Bisogna invece, tramite la denuncia e la continua controinformazione, imporre una nuova coscienza di classe, che sappia con chiarezza di quali crimini si macchi la borghesia quando deve reprimere, esattamente come deve sapere chi e' il
vero colpevole dei morti di Marghera, chi e' che porta e lascia affondare le navi di disperati clandestini sulle nostre coste. Una coscienza che si ribelli e consideri offensiva per l'intelligenza umana una perizia che addossi la morte di un ragazzo ad un calcinaccio in volo che ha deviato un proiettile. E' triste ma oggi queste cose sono accettate in un clima di indifferenza che non possiamo e non dobbiamo accettare.
Questo e' il clima che permette a cose infamanti per la razza umana di passere senza destare il giusto sdegno.

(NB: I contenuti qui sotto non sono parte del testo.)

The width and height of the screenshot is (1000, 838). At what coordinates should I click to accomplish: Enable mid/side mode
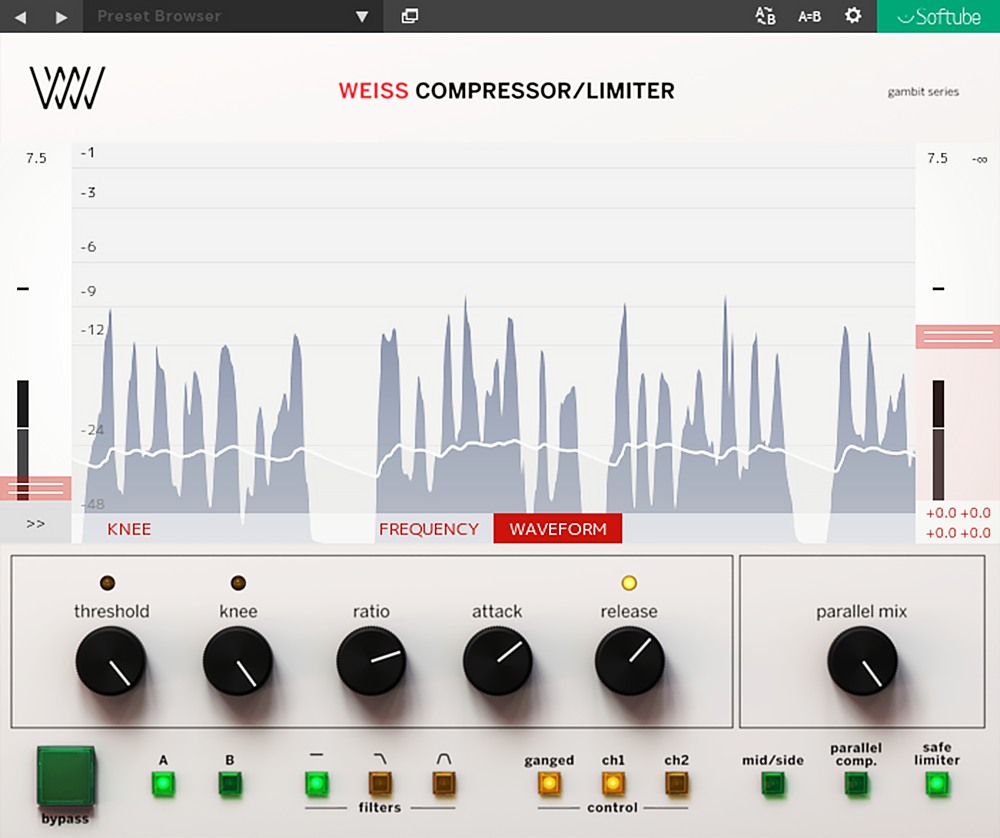pyautogui.click(x=774, y=784)
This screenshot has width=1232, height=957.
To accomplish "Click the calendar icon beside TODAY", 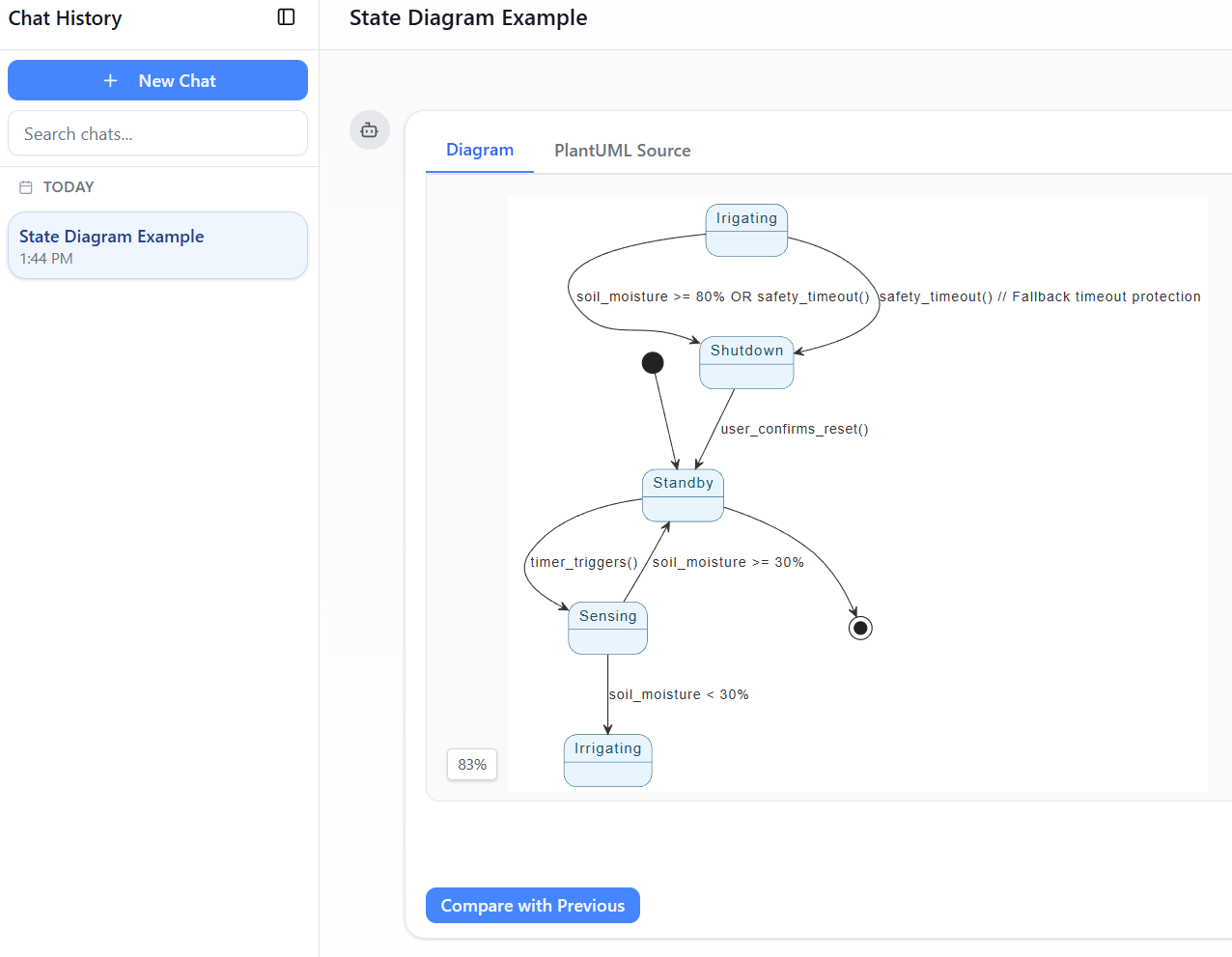I will click(x=26, y=187).
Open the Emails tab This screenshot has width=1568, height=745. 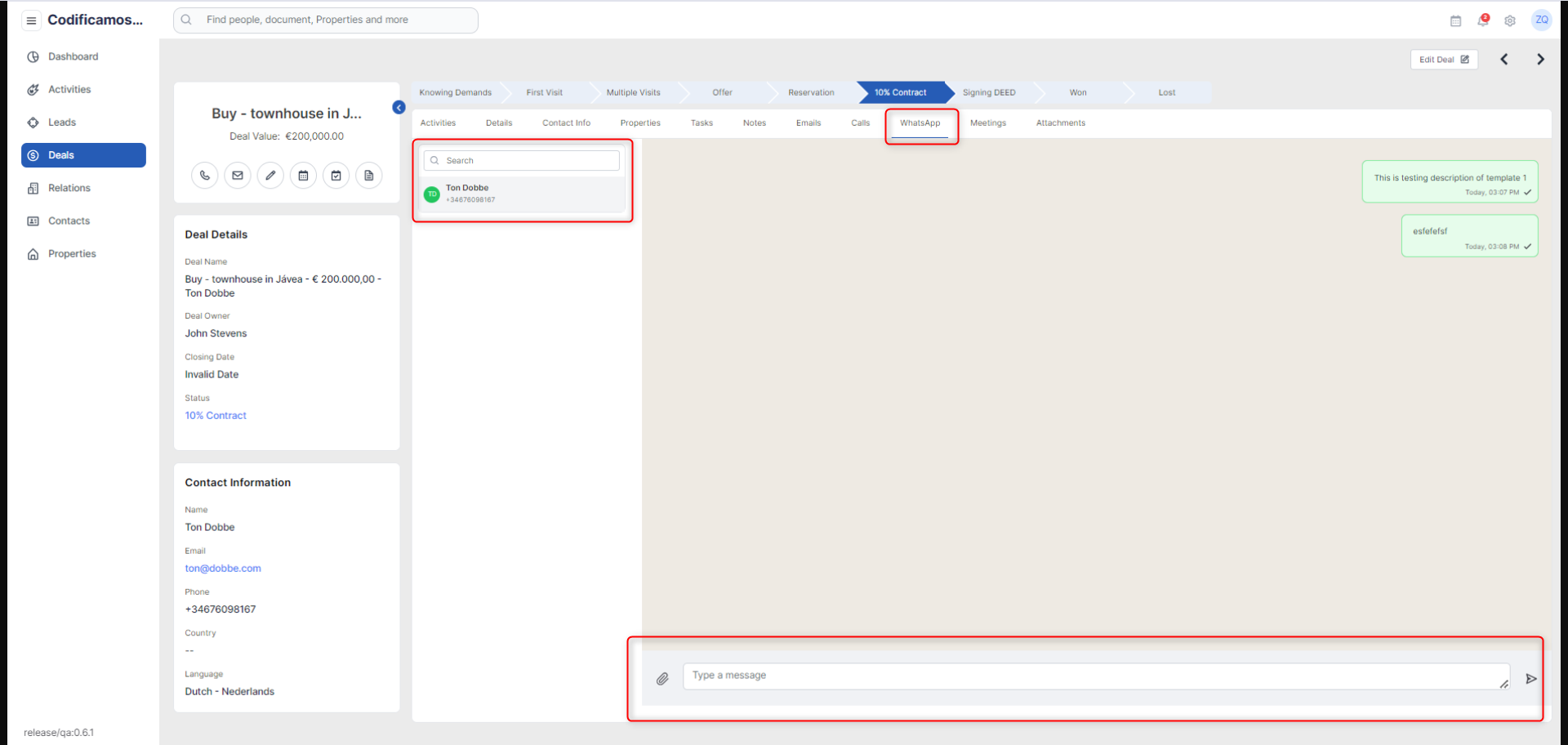[808, 123]
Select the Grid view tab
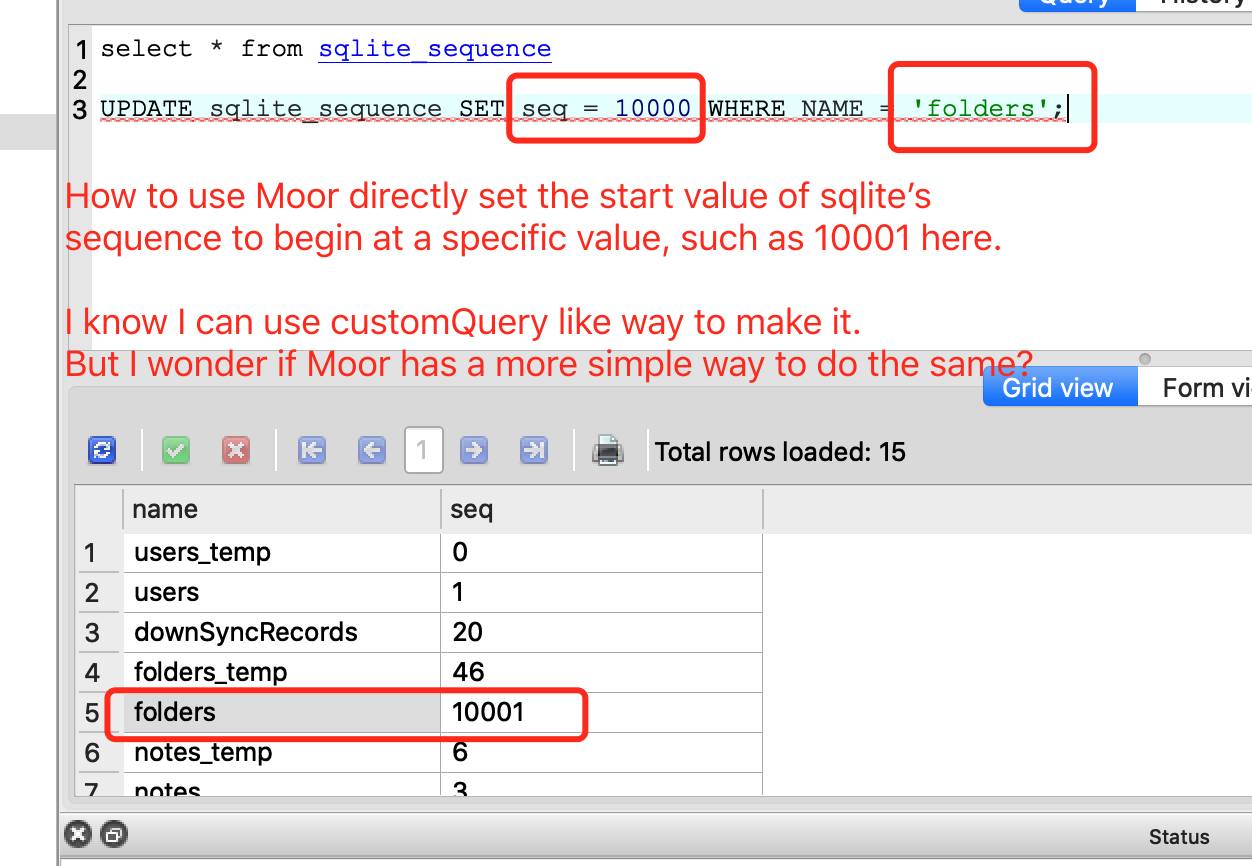Image resolution: width=1252 pixels, height=866 pixels. [x=1056, y=386]
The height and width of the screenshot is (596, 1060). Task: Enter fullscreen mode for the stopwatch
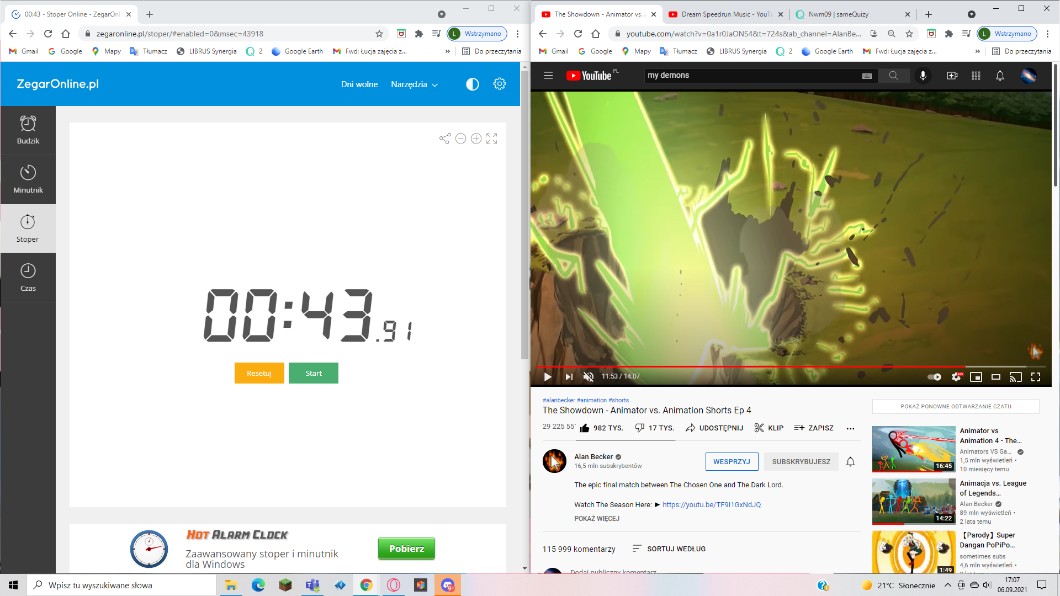(492, 139)
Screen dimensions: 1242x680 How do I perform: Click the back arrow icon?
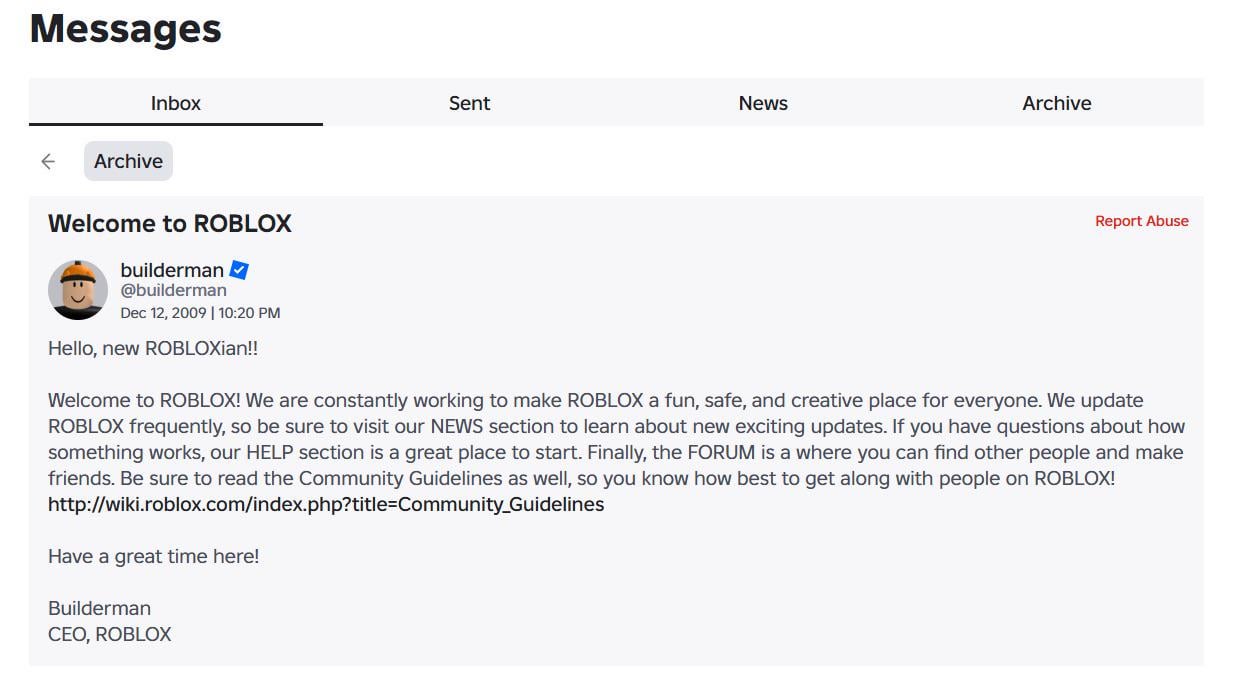(x=48, y=162)
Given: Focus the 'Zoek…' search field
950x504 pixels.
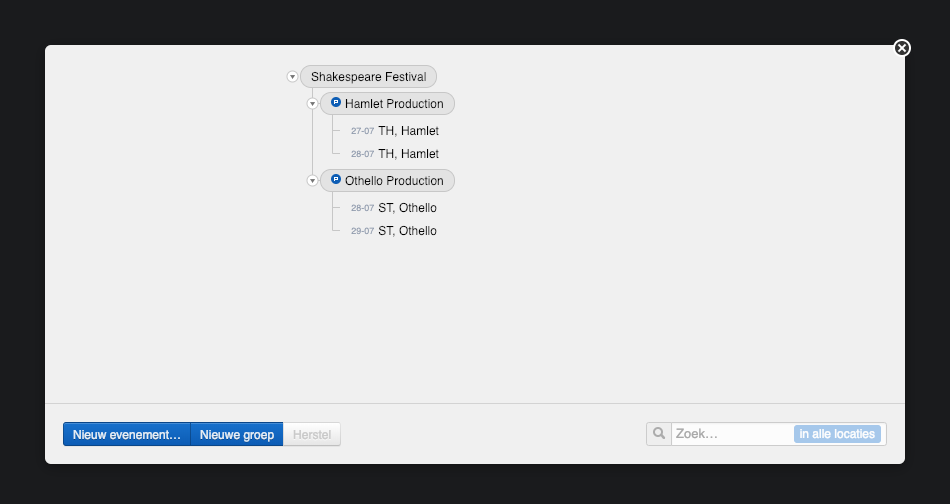Looking at the screenshot, I should click(732, 434).

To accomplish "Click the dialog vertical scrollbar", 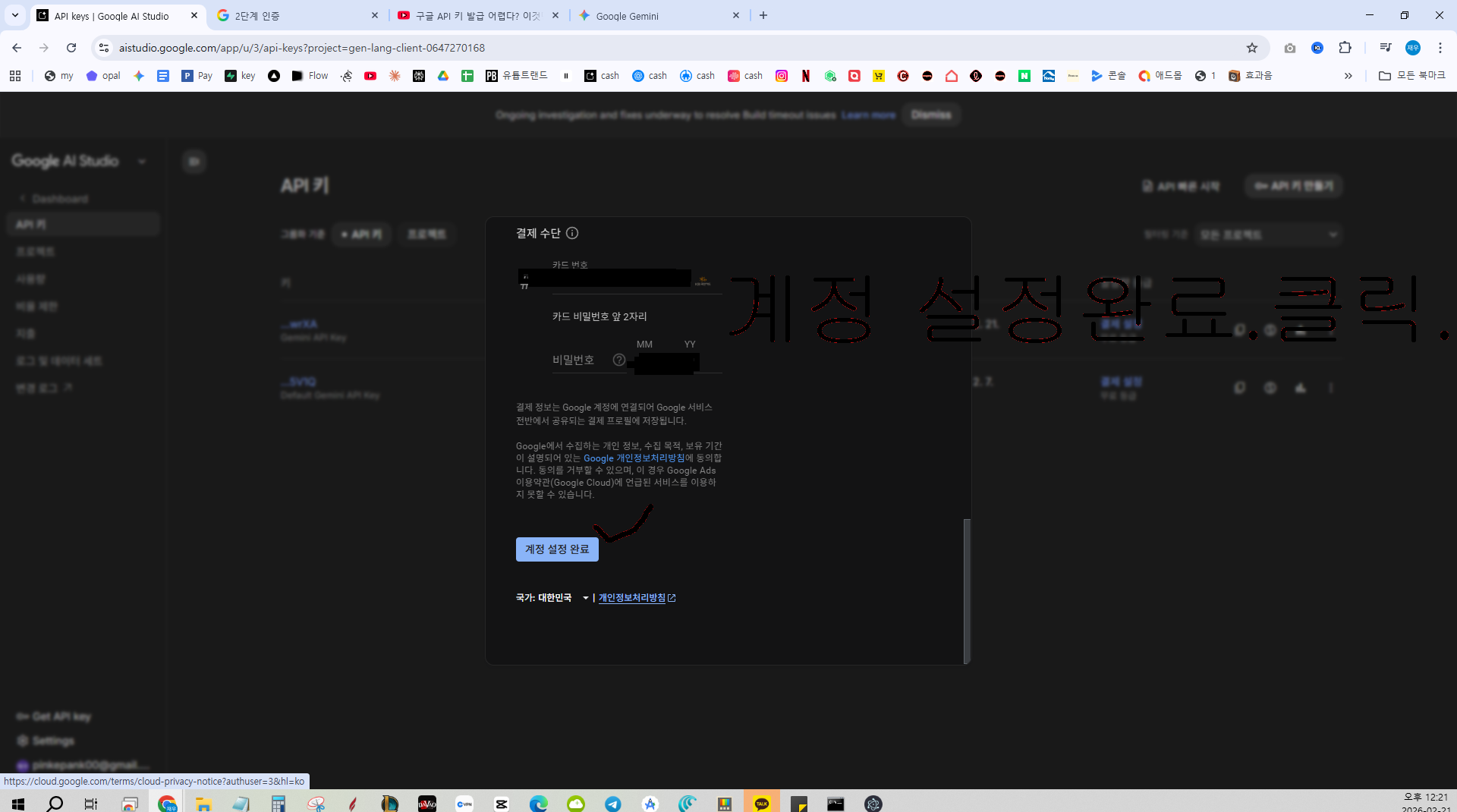I will click(x=966, y=590).
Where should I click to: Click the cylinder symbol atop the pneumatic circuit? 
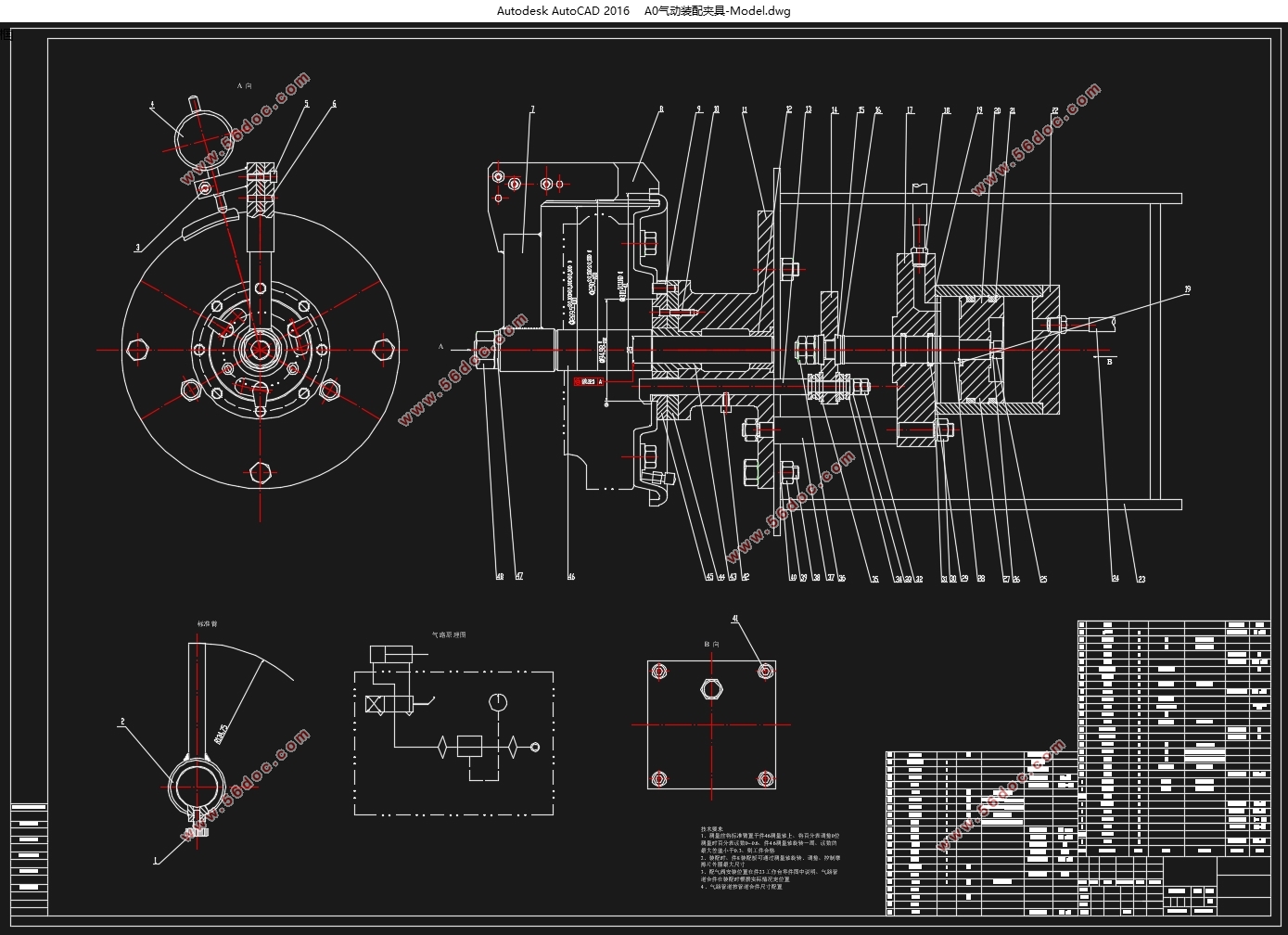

I compagni, siano stati essi di idee anarchiche o comuniste, intervenuti hanno ricordato l'esistenza di regimi carcerari speciali qui nella civilissima europa, in quello che ci stanno vendendo come il modello buono del capitale, argine ai cattivissimi USA. Il FIES in Spagna come le torture in Turchia.
E per venire all'Italia uno stillicidio di montature, l'attacco reopressivo che in questi mesi sta colpendo il Fraria di Cagliari, le montature contro la compagna bergamasca accusata di aver fatto saltare in aria un pilone per il solo fatto di possedere una bomboletta spray e quattro bulloni. L'uso indiscriminato del reato associativo per poter avviare indagini e detenere per tempi lunghissimi persone contro le quali mancano riscontri concreti o esistono solo prove per reati ridicoli (slogan o lancio di uova).
Questa spirale che ci stringe sempre piu' si puo' rompere solo avendo il coraggio di tornare a mettere in campo un'ipotesi veramente rivoluzionaria.
Anche per questo speriamo che presto ci si possa vedere di nuovo, per ragionare assieme su un comune agire politico, e per decidere assieme che strategie adottare contro l'azione repressiva dello Stato.
Vedere anarchici e comunisti raccontarsi questi fatti con il massimo rispetto gli uni per gli altri, ricordandosi sempre di menzionare che le sofferenze in carcere hanno colpito e colpiscono entrambi nella stessa maniera e forza, e' stato forse il ricordo piu' piacevole che ci lascerà questa giornata.